MADRID – Spain goes to the polls on 14 March, it was announced Friday.

Prime Minister Jose Maria Aznar named the date for the general election after a meeting with his Cabinet in Madrid.

Government spokesman Eduardo Zaplana told a news conference Friday that Aznar will meet  King Juan Carlos to ask him to dissolve Parliament so as to clear the way for the election campaign to begin.

Parliament will stop sitting from February 27 and the election campaign will finish on 13 March.

The general elections come four years after Aznar  won his second term and his conservative Popular Party(PP) swept to its first absolute majority in the lower house of parliament.

Aznar will not be a candidate in the next elections.

Instead, he will be replaced by the head of the PP party, Mariano Rajoy.

Rajoy, who has been an experienced head of the party for many years, is seen as a “safe pair of hands” and is expected to win.

The main opposition party is the social-democratic PSOE party, headed by  Jose Luis Zapatero.

Though he is also an experienced politician, Zapatero is widely seen as lacking any charisma.

Pundits expect his party to lose again, but the result may be close.

The main issue will,  predictably, be  the economy. Though Spain’s economy is still expanding, it has one of the highest levels of unemployment in Europe with 11 per cent of the workforce out of work.

Two other issues which may prove testing for the Government are its handling of the Iraq war and the Prestige tanker disaster.

Though the capture of Saddam Hussein has helped Aznar’s public standing, more than 80 percent of the Spanish public were said by surveys to be against the invasion of Iraq.

The murder of seven secret service agents in an ambush near Baghdad in November and their subsequent public funerals during a national day of mourning once again focused the country’s attention on the issue.

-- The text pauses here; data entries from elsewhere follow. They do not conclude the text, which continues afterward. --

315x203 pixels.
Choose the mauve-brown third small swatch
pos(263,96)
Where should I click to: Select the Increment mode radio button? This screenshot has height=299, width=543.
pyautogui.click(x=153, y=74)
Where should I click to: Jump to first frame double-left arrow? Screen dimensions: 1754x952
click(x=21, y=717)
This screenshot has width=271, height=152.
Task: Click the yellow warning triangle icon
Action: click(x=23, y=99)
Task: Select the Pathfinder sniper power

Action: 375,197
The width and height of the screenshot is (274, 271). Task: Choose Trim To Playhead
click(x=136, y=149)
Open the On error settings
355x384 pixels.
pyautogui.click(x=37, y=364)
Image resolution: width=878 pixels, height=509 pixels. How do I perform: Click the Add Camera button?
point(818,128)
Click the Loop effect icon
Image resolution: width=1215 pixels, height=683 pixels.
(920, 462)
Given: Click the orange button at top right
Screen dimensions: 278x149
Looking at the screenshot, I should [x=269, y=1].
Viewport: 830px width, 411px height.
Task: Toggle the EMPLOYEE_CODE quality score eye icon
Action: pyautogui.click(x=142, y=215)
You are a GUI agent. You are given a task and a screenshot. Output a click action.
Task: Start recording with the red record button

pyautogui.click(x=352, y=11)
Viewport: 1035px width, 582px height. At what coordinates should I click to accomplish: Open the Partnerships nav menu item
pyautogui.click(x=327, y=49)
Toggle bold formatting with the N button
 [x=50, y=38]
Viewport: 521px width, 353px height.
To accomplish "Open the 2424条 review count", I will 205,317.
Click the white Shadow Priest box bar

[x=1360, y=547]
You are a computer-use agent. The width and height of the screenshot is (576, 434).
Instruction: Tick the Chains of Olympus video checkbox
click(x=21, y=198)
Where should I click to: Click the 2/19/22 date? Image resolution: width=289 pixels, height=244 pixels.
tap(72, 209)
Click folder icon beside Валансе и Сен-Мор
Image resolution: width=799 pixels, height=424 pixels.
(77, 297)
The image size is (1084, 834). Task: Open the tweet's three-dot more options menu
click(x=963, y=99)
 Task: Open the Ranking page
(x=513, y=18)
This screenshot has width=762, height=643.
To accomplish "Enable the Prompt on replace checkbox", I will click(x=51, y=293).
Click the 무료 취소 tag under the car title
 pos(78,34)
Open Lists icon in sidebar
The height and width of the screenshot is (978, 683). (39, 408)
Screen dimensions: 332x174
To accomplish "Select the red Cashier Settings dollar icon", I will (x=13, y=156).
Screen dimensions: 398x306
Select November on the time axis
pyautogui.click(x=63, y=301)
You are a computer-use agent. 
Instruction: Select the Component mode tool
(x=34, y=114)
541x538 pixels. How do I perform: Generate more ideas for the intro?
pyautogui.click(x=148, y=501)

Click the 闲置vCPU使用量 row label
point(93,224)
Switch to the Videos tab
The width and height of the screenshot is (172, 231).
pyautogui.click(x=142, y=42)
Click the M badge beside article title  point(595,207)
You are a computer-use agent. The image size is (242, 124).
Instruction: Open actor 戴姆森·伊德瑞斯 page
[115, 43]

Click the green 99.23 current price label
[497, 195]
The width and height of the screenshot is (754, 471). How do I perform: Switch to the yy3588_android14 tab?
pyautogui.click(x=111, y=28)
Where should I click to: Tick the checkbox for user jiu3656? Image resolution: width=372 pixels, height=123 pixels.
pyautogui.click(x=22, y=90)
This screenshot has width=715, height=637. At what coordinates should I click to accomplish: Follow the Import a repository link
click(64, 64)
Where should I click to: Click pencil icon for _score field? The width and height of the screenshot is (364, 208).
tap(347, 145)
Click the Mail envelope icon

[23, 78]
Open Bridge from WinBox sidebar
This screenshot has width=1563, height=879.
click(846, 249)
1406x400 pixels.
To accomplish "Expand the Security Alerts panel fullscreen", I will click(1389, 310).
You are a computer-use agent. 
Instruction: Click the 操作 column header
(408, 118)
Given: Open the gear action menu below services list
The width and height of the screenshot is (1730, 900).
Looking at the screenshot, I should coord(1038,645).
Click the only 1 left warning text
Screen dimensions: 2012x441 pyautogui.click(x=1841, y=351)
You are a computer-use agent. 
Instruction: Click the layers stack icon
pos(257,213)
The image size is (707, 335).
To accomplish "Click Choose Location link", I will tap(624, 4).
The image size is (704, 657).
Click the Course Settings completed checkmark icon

Aznar’s government was widely seen to have mishandled the Prestige tanker disaster, in which the oil tanker sank off the coast of Galicia in November 2002, spilling 77,000 tonnes of fuel and causing widespread environmental damage.

The World Wildlife Fund warned the spill could damage fishing, tourism and natural habitats for the next decade, at a cost of EUR 5 billion euros ($6.05 billion).